-- Direction --
Pull out each line of the data below that contains the word "menu", and copy those lines unchanged.

-- Supplied material --
** BEGIN **

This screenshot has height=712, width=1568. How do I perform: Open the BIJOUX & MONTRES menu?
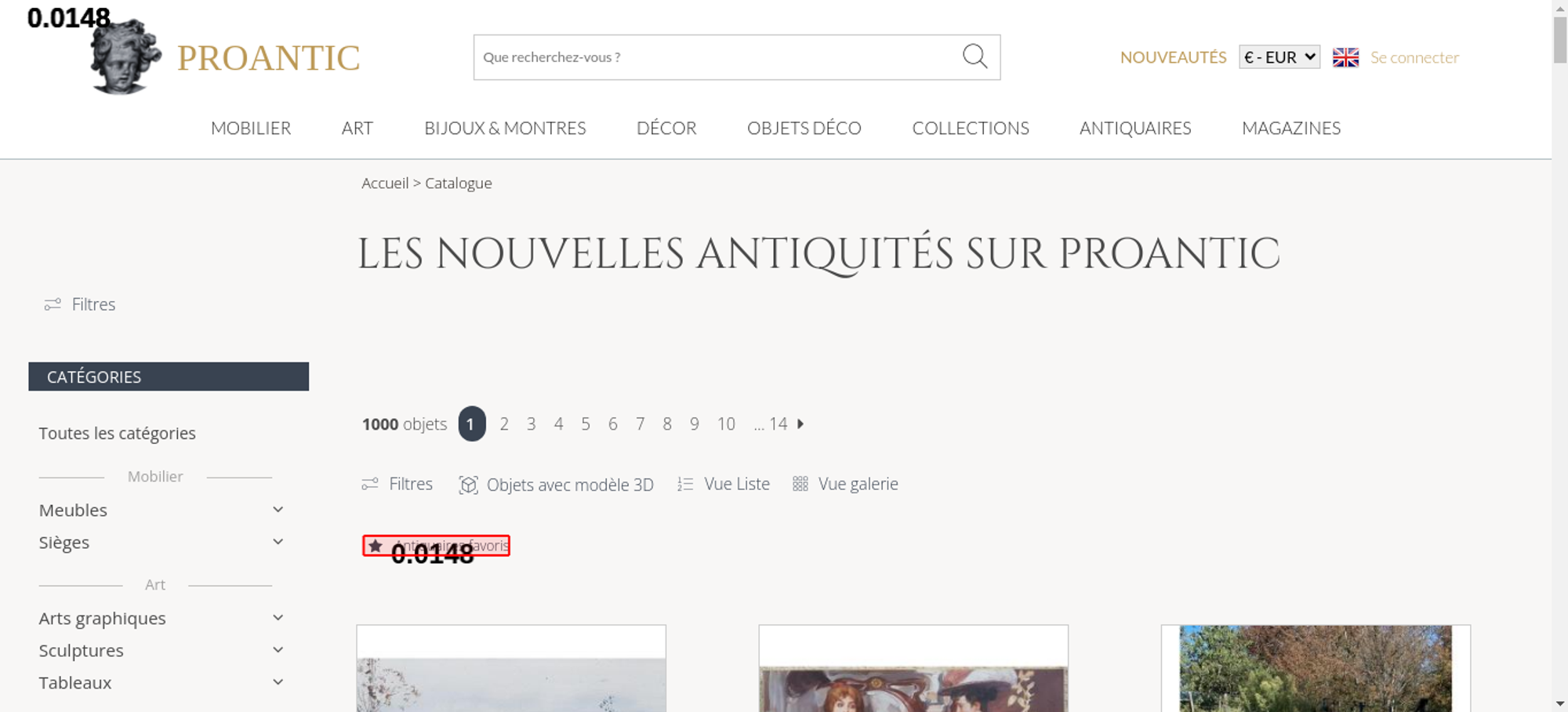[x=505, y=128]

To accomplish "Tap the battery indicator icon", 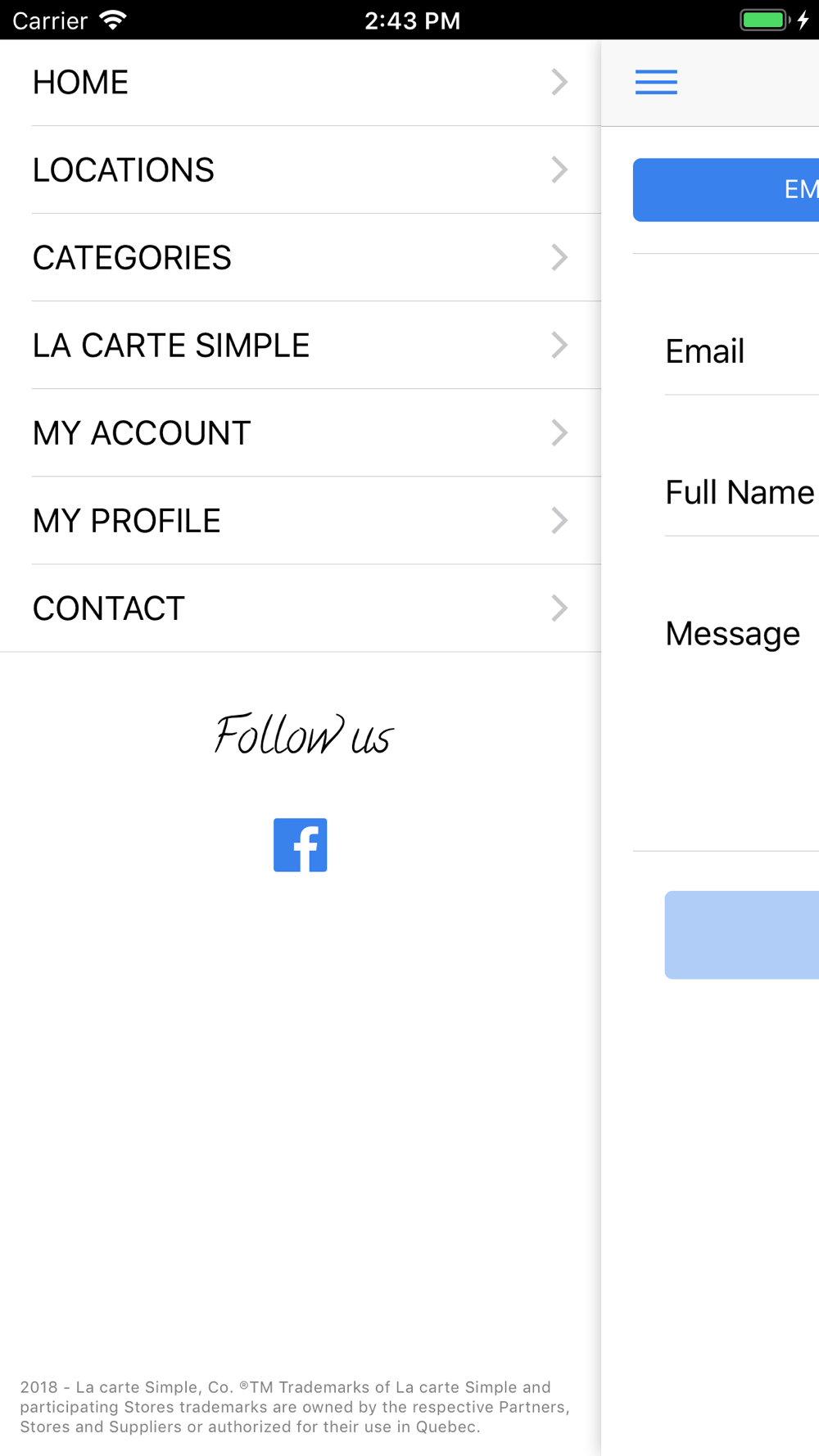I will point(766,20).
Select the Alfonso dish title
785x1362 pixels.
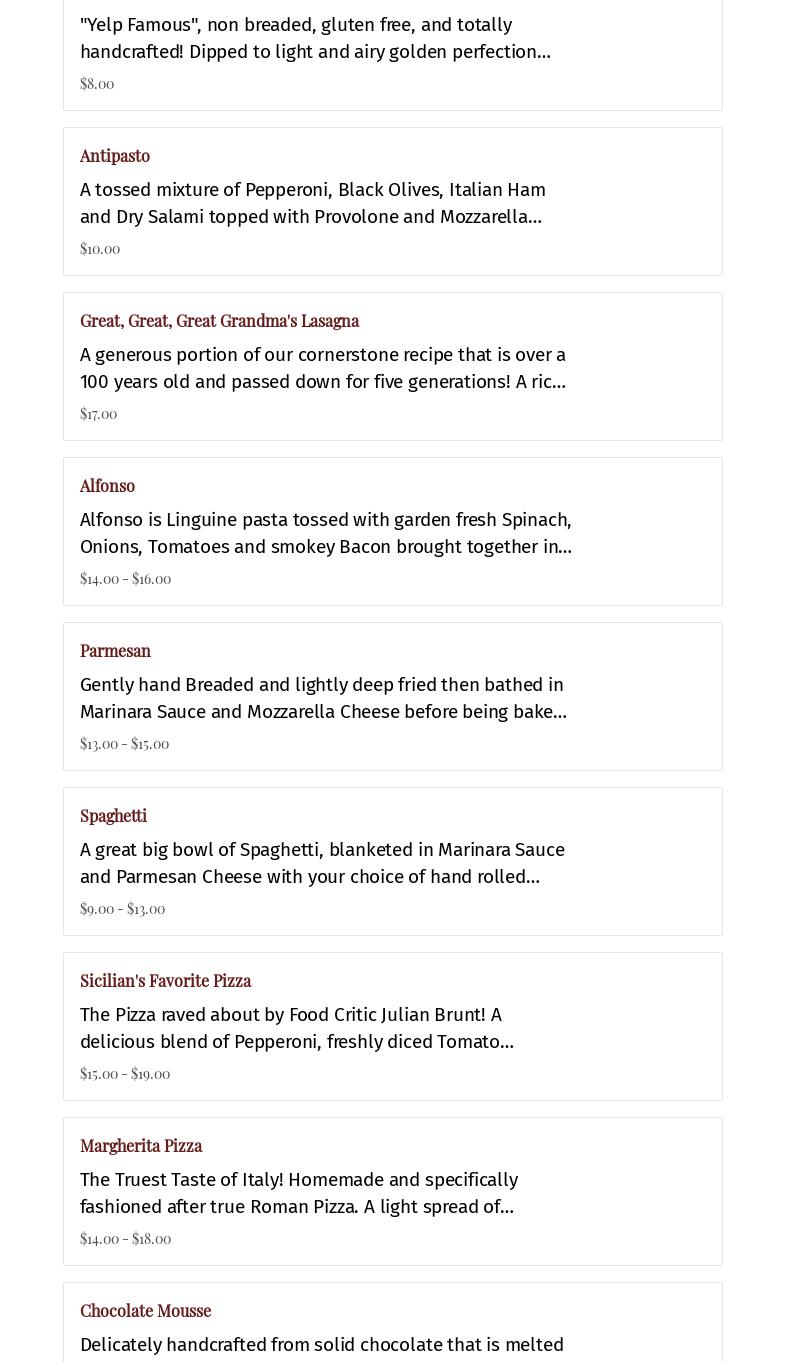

** END **

-- Complete output --
This screenshot has height=712, width=1568. How do I perform: Open the BIJOUX & MONTRES menu?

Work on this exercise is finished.